» Problem statement:
Begin at the line containing "Task: Click the reply icon" and reproduce every line through the end of the entries below. Nothing else should appear.

» Provided records:
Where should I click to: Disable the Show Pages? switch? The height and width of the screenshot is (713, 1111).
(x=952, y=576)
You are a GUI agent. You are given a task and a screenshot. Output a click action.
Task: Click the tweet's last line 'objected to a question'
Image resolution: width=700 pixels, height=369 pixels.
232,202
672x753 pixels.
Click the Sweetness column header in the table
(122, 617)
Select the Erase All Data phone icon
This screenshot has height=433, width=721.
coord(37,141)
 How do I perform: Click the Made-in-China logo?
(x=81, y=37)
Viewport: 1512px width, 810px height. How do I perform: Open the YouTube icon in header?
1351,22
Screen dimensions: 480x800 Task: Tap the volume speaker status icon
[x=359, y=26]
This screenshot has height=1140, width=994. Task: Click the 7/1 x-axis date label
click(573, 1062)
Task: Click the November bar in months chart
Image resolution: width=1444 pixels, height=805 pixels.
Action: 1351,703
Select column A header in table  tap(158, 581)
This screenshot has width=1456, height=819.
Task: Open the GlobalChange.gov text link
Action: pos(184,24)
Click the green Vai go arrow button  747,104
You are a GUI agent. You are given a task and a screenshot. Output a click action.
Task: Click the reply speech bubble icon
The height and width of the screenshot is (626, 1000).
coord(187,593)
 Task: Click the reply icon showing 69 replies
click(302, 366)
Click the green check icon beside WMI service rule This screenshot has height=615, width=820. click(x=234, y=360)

» Problem solution:
 Task: Click the reply icon showing 69 replies
click(302, 366)
Click the green check icon beside WMI service rule This screenshot has height=615, width=820. click(x=234, y=360)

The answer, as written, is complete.